Марго снова остановилась. Было нормально то, что она называла его Тревором, но ей показалось, что слишком легкомысленно называть персонажа именем Марго. Может, Элен. Альма. Дженнифер. Атланта. Марго стерла все написанное и начала снова.
«Атланта войта в комнату, и сердце Тревора остановилось. Она широкими шагами прошла, перепрыгнула комнату и приземлилась на нем, неистово срывая с него пижаму, пока ее руки не коснулись его…»
«Я чертова сексуальная львица, – подумала Марго. – Звучит так, будто я собираюсь подоить его, а потом съесть». Сидя в одиночестве в своей квартире, Марго громко хохотала, набирая текст.
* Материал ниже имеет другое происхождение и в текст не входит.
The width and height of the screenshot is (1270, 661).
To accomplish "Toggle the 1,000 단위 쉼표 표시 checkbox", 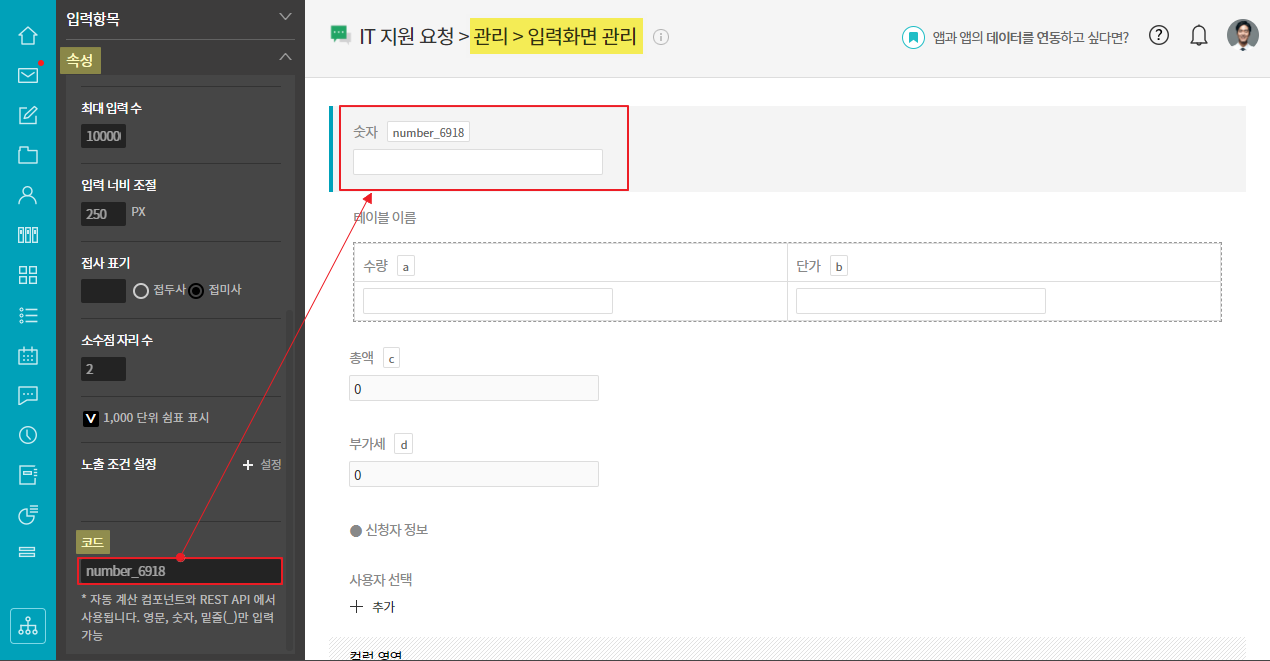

«…пока ее руки не коснулись его… кожи, а потом Атланта провела пальцем невидимую линию, спускаясь вниз от его груди. Чем ближе она приближалась к его талии, его грудь, среди прочих возбуждающих моментов, напрягалась все сильнее, и Атланта начала…»
«Стоп. Как насчет имени Атланта Джейн? – подумала Марго. – О! Мне нравится. Я сделаю из этой истории вестерн. Это будет здорово. Очень здорово. Знаю ли я кого-нибудь в издательском бизнесе, кто мне чем-нибудь обязан?»
Марго стерла несколько последних строк. Немного подумав над тем, каково это – быть женщиной с именем Атланта Джейн, она начала снова.
«Атланта Джейн изящно заскользила по комнате. Тревор не мог отвести взгляд от ее красивой пышной груди. Когда она подошла ближе, его руки последовали за взглядом. Он касался ее везде, пробегая руками вниз по спине и обнимая упругие выпуклости ее ягодиц».
«Упругие выпуклости? Да, почему бы нет», – подумала она, когда серый мир исчез, уступив место новому, яркому миру, который она могла выкрасить в любой цвет.
«Обнимая руками ее попку, задницу, попку, Тревор притянул Атланту Джейн к своему теплому телу. Он опрокинул ее на кровать и стянул бретельку тоненькой ночной сорочки с ее плеча, а потом освободил от сорочки все ее тело. Он начал целовать ее вздернутые соски, гипса она гладила его плечи и касалась его ниже живота».
Зазвонил телефон. Марго полностью погрузилась в мир своего воображения, но ее рука, после стольких рабочих лет, машинально взяла трубку и прижала к уху.
– Марго Хиллсборо, – сказала Марго, не здороваясь.
– Марго? Это Эйми. Ты не поверишь, кого я только что застукала с Тревором в баре!